Sur la responsabilité :
3. En premier lieu, aux termes de l’article L. 1142-1-1 du code de la santé publique : « Sans préjudice des dispositions du septième alinéa de l’article L. 1142-17, ouvrent droit à réparation au titre de la solidarité nationale : / 1° Les dommages résultant d’infections nosocomiales dans les établissements, services ou organismes mentionnés au premier alinéa du I de l’article L. 1142-1 correspondant à un taux d’atteinte permanente à l’intégrité physique ou psychique supérieur à 25 % déterminé par référence au barème mentionné au II du même article, ainsi que les décès provoqués par ces infections nosocomiales () ». Doit être regardée comme présentant un caractère nosocomial au sens du 1° de l’article L. 1142-1-1 du code de la santé publique une infection survenant au cours ou au décours de la prise en charge d’un patient et qui n’était ni présente, ni en incubation au début de celle-ci, sauf s’il est établi qu’elle a une autre origine que la prise en charge.

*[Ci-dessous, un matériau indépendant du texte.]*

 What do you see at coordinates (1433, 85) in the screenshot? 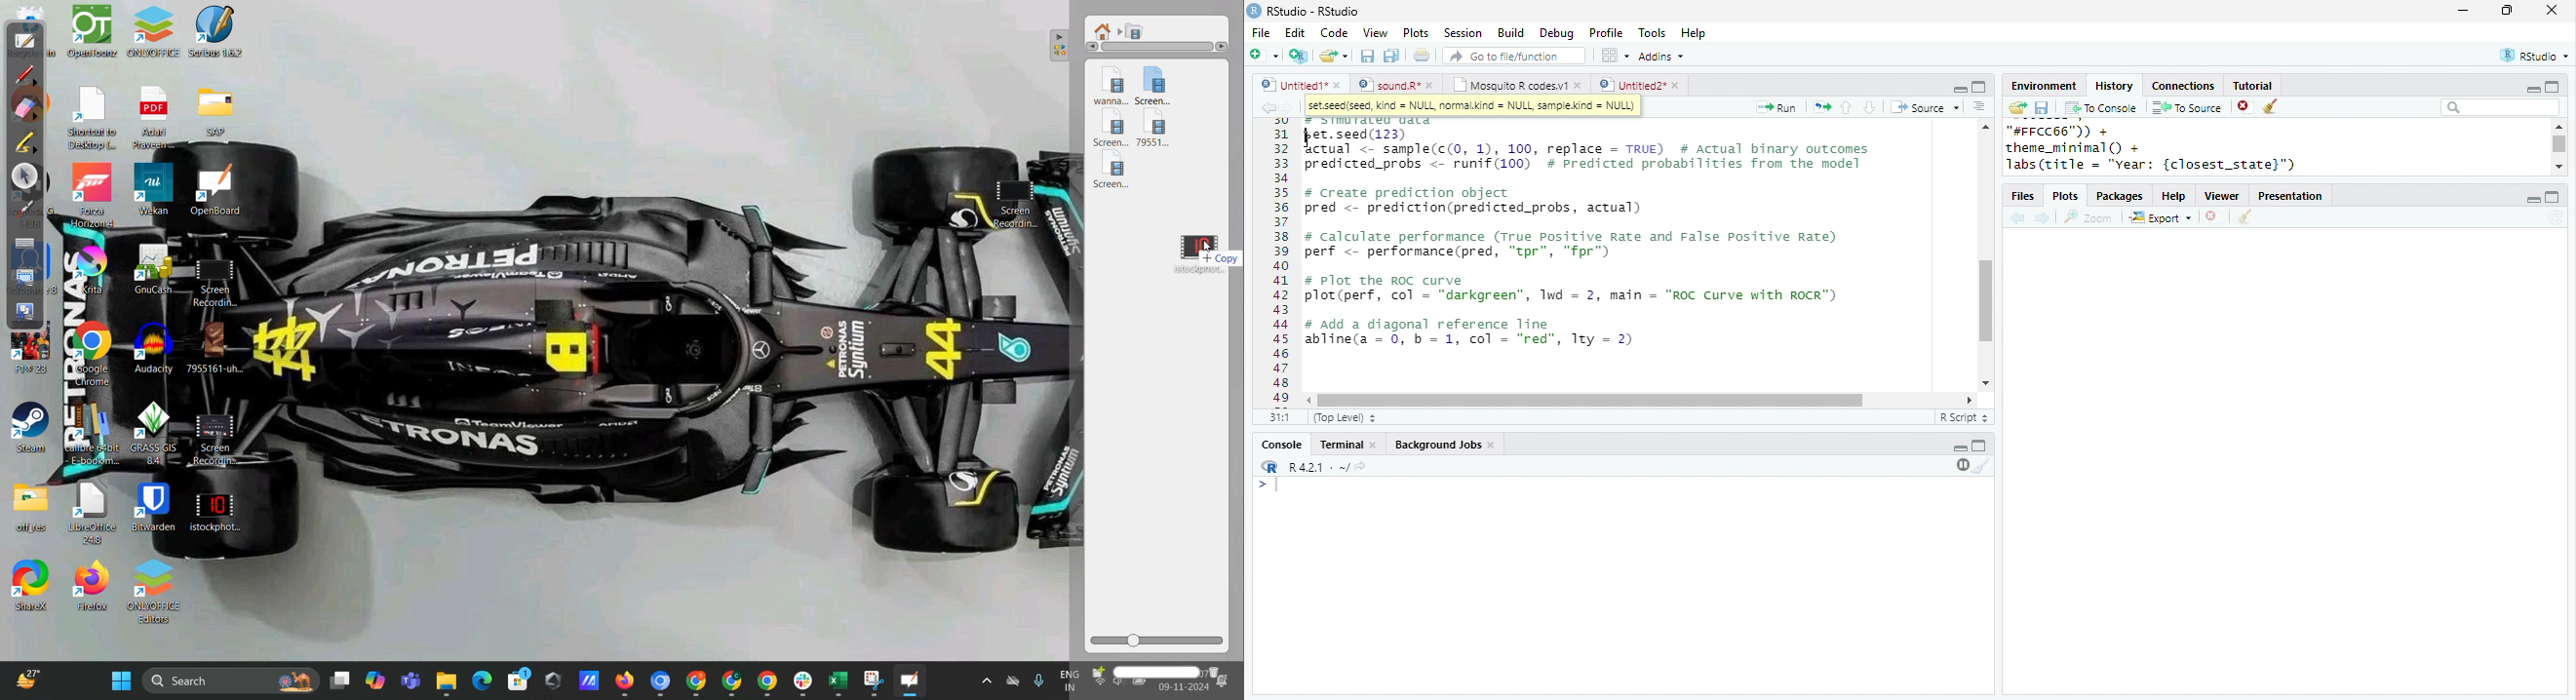
I see `close` at bounding box center [1433, 85].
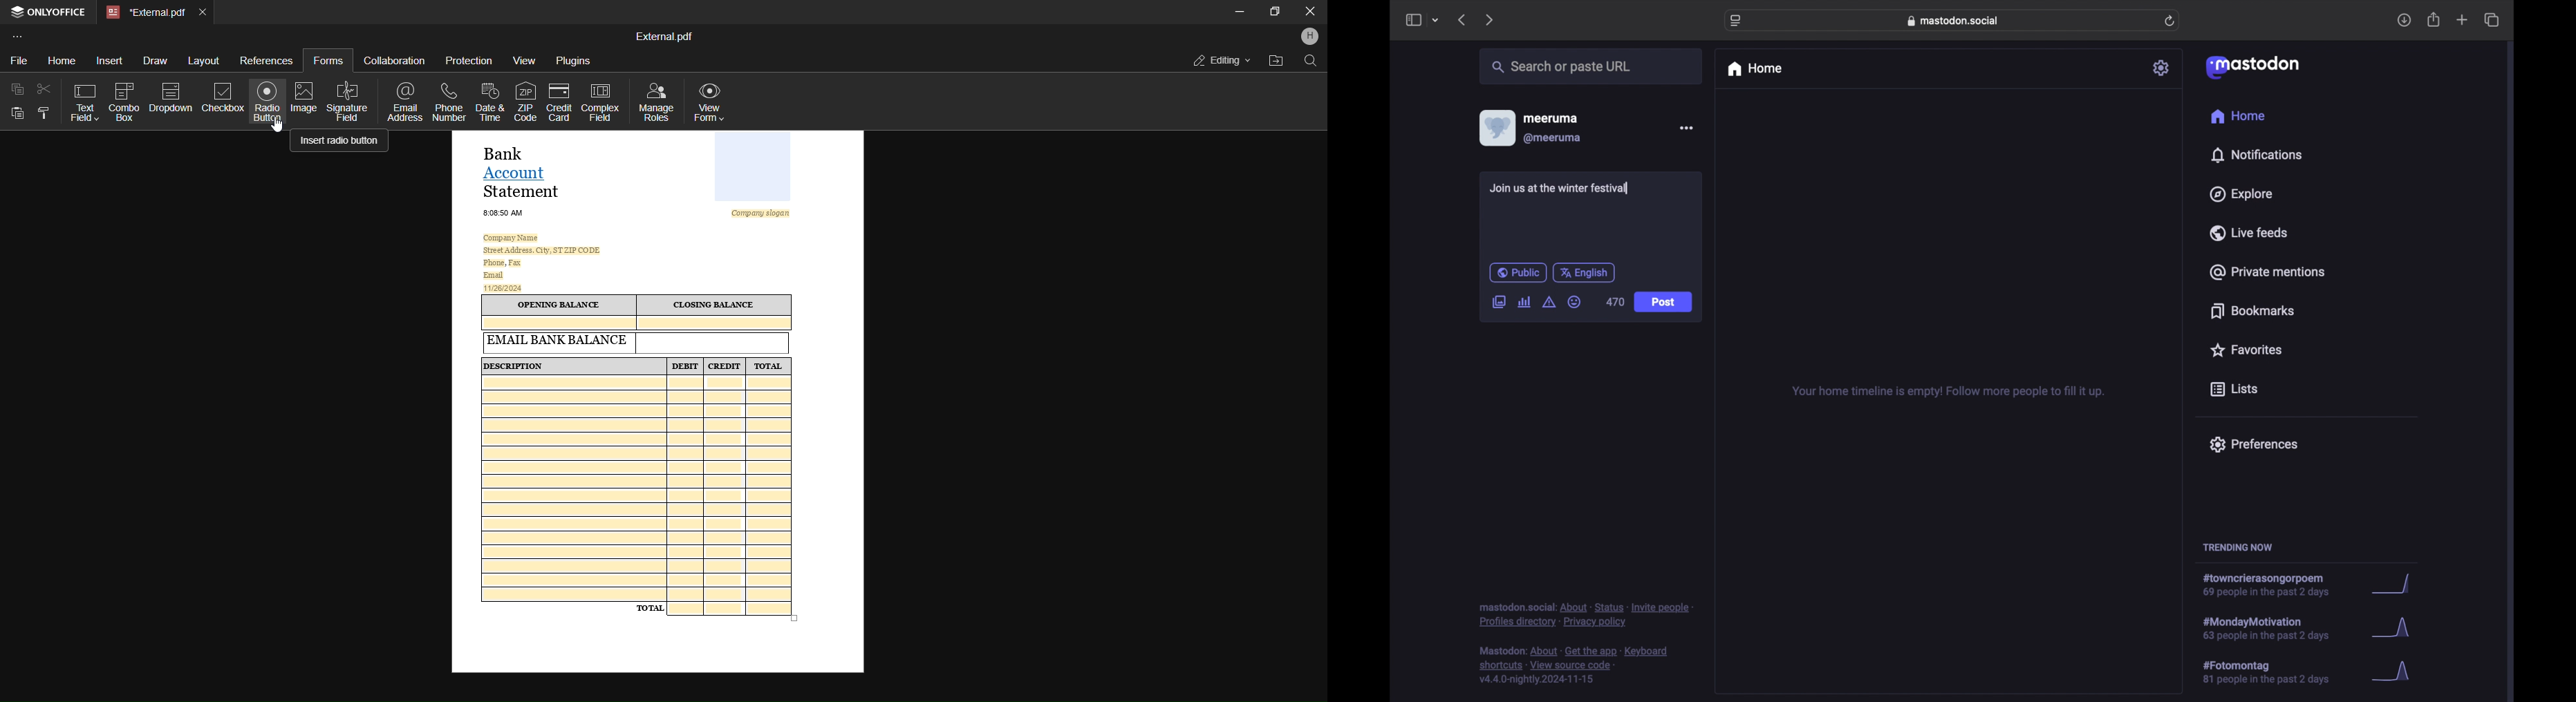  What do you see at coordinates (1956, 20) in the screenshot?
I see `web address` at bounding box center [1956, 20].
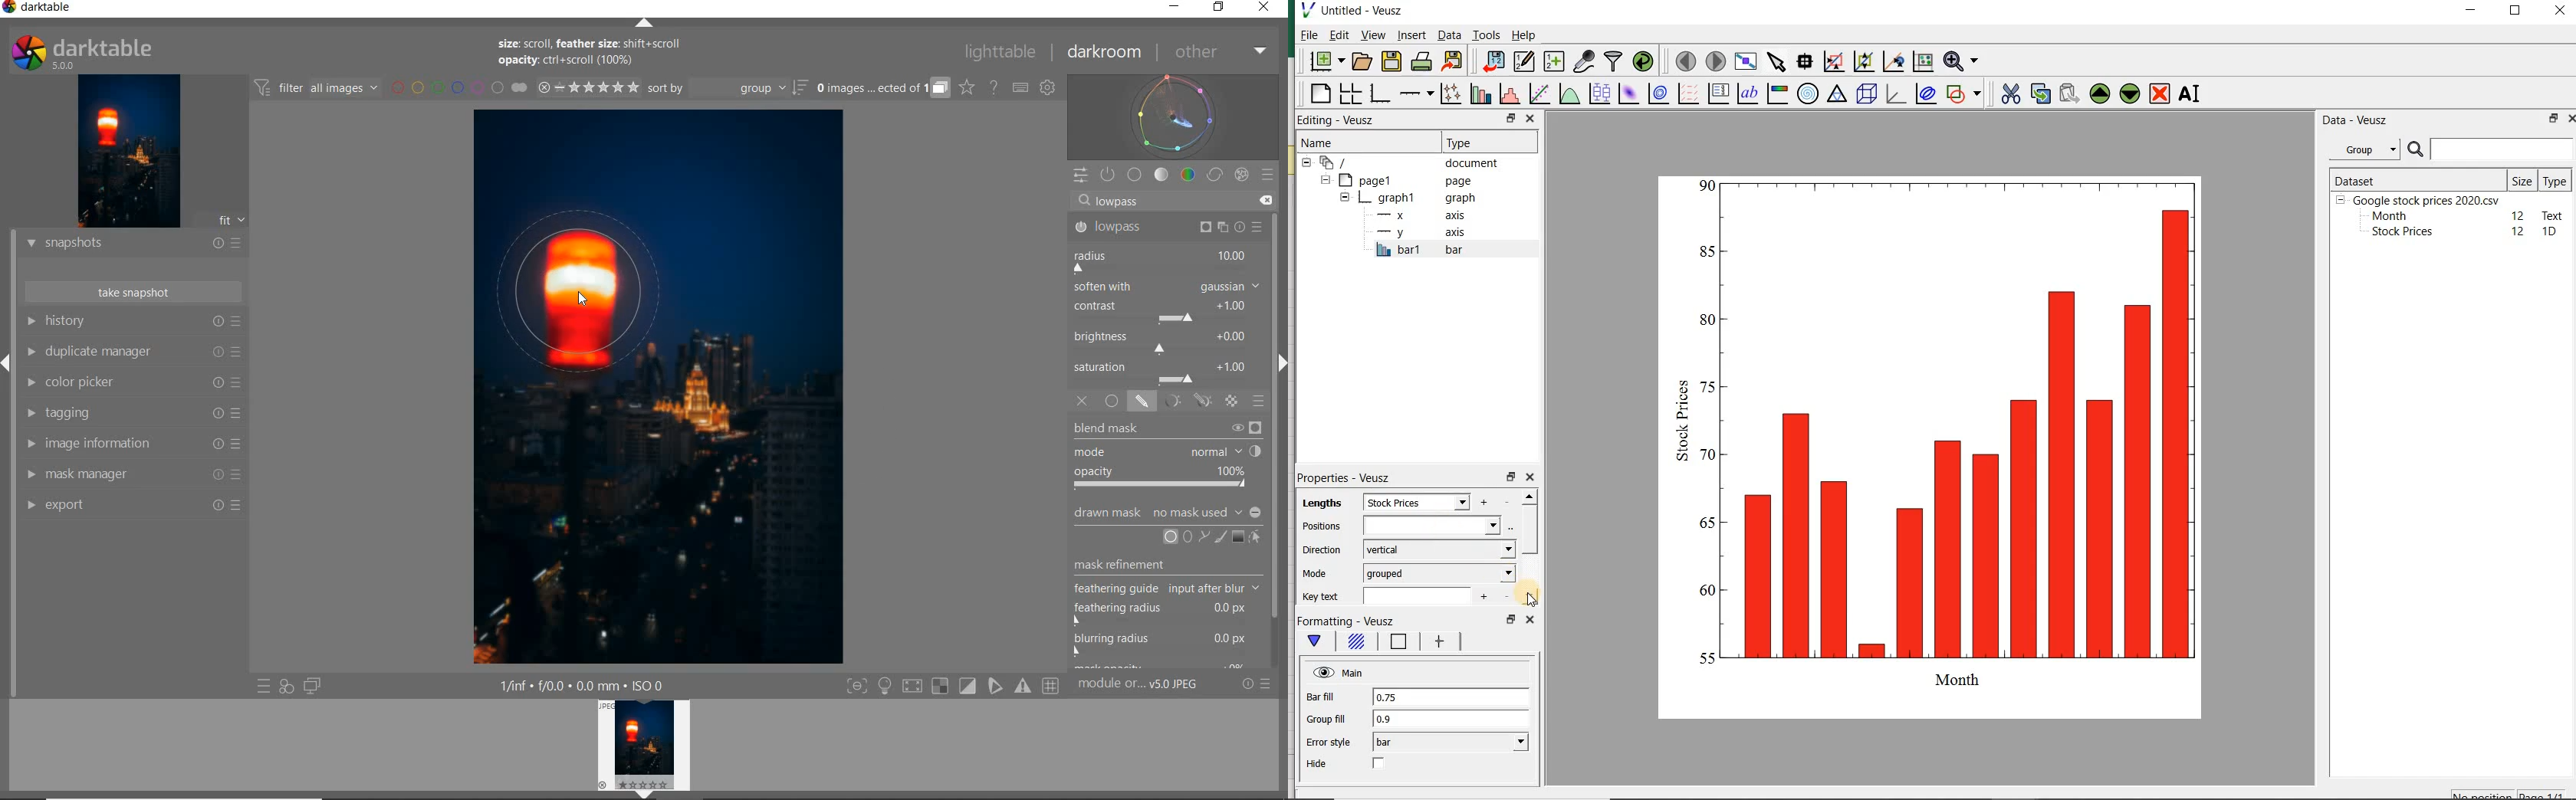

4. Le rapport d’expertise établi à la demande de la commission de conciliation d’indemnisation (CCI) d’Ile de France et déposé le 25 avril 2022 a proposé au titre de la responsabilité sans faute à la charge de l’ONIAM pour 50% et à une perte de chance de guérison de 50% à la charge du CHSF.
5. A la suite de la pose d’une chambre implantable, M. D a développé un syndrome infectieux bactériémie a` staphylococcus aureus me´ti S traitée par une antibiothérapie et la chambre implantable a été retirée. Il ressort du rapport que l’infection a pour origine la mise en place d’un port-à-cath raccordé à la chambre implantable, que les mesures de prévention du risque infectieux pré et post opératoires ont été conformes aux règles de l’art et que cette infection a nécessité un traitement antibiotique dont le suivi a également été conforme aussi bien pour son diagnostic que la recherche des complications secondaires. Il s’ensuit que cette infection, survenue au cours ou au décours de la prise en charge du patient et qui n’était ni présente dans son organisme ni en incubation au début de celle-ci revêt un caractère nosocomial sans faute.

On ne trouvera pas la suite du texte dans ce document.